In a natural history study conducted by Santhera[1], 28% of subjects with the G11778A-ND4 mutation achieved a spontaneous “clinically relevant recovery” (CRR) from nadir in at least one eye. By comparison, 63% of RESCUE subjects achieved this definition of CRR in at least one eye at Week 96, showing a clear superiority to natural history.

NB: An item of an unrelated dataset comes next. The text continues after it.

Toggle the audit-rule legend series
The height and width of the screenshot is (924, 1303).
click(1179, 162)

A similar comparison for REVERSE subjects reveals a much higher rate of CRR (78%) from nadir compared to natural history.

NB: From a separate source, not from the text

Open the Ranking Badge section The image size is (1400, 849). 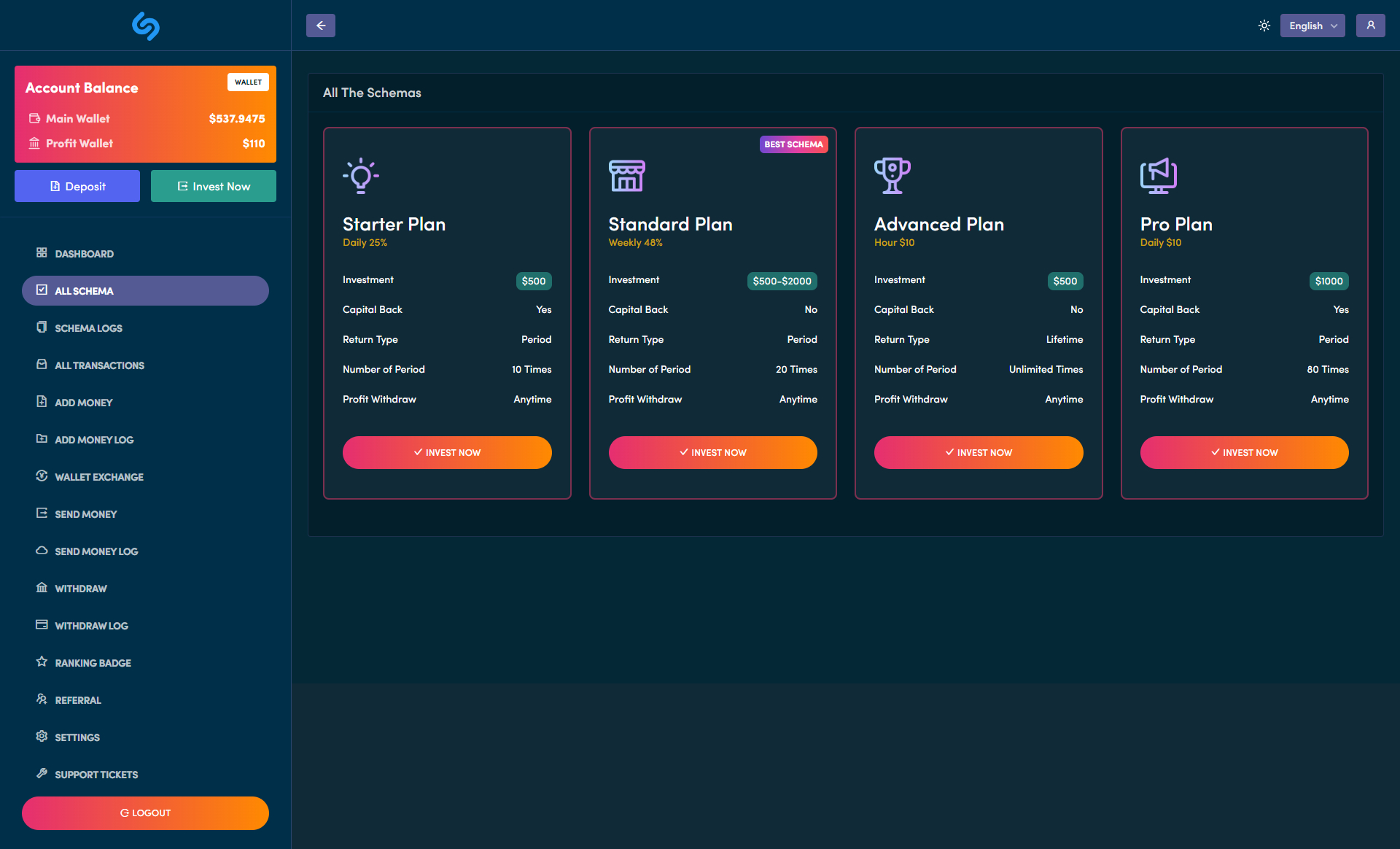click(93, 662)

GenSight also reported results from a non-clinical study to investigate the local biodistribution of GS010. In this study, tissue samples from the non-injected eye of monkeys that had been unilaterally injected with GS010 were found to contain GS010 DNA three months after injection, indicating the expression of the therapeutic gene in the uninjected contralateral eye. These findings support the mechanism for bilateral visual improvement with unilateral GS010 gene therapy, which was consistently observed in LHON subjects in the REVERSE and RESCUE Phase III trials.

Regulatory Pathway of GS010

GenSight is planning to schedule a pre-submission meeting with the EMA in early 2020 and expects to submit an application for marketing approval in Europe in the third quarter of 2020.

An End of Phase II meeting with the U.S. Food and Drug Administration (FDA) was requested as planned, which the agency has now confirmed for December 19, 2019.

“We strongly believe that the remarkable results from REVERSE and RESCUE, showing a clinically significant and durable bilateral improvement of vision, and demonstrating clear superiority to natural history, are a compelling core for our marketing authorization application in Europe,” commented Bernard Gilly, co-founder and Chief Executive Officer of GenSight Biologics. “The demonstration of GS010 DNA presence in the uninjected contralateral eye now provides a powerful scientific rationale to support bilateral improvement. We are eager to meet with regulatory agencies in the next few weeks to discuss these major findings.”

 Number of outstanding shares

As of September 30, 2019, GenSight Biologics’ number of outstanding shares was 29,028,291 ordinary shares.

GenSight Biologics will report its cash position as of December 31, 2019 on January 21, 2020.

GenSight will host a conference call today, October 22, 2019, at 9:30am CEST in French, and at 2.30pm CEST (8.30am EST) in English, to further discuss this operational update.

Conference call in French

Dial-in numbers:

  • France: +33 (0) 1 7037 7166
  • Password: GenSight Français

Conference call in English

Dial-in numbers:

  • United States: +1 212 999 6659
  • France: +33 (0) 1 7037 7166
  • United Kingdom: +44 (0) 20 3003 2666
  • Password: GenSight English

A replay of the calls will be available using the following dial-in numbers:

  • France: +33 (0) 1 7037 7166
  • United Kingdom (standard international access): +44 (0) 20 3003 2666
  • Code: 5645038#

[1] Magda et al (2019), “Natural History of Leber’s Hereditary Optic Neuropathy (LHON): Findings from a Large Patient Cohort”, Poster presented at NANOS March 16-21, 2019; Poster Session II: Scientific Advancements; Poster: 163


About GenSight Biologics

GenSight Biologics S.A. is a clinical-stage biopharma company focused on discovering and developing innovative gene therapies for retinal neurodegenerative diseases and central nervous system disorders. GenSight Biologics’ pipeline leverages two core technology platforms, the Mitochondrial Targeting Sequence (MTS) and optogenetics to help preserve or restore vision in patients suffering from blinding retinal diseases. GenSight Biologics’ lead product candidate, GS010, is in Phase III trials in Leber Hereditary Optic Neuropathy (LHON), a rare mitochondrial disease that leads to irreversible blindness in teens and young adults. Using its gene therapy-based approach, GenSight Biologics’ product candidates are designed to be administered in a single treatment to each eye by intravitreal injection to offer patients a sustainable functional visual recovery.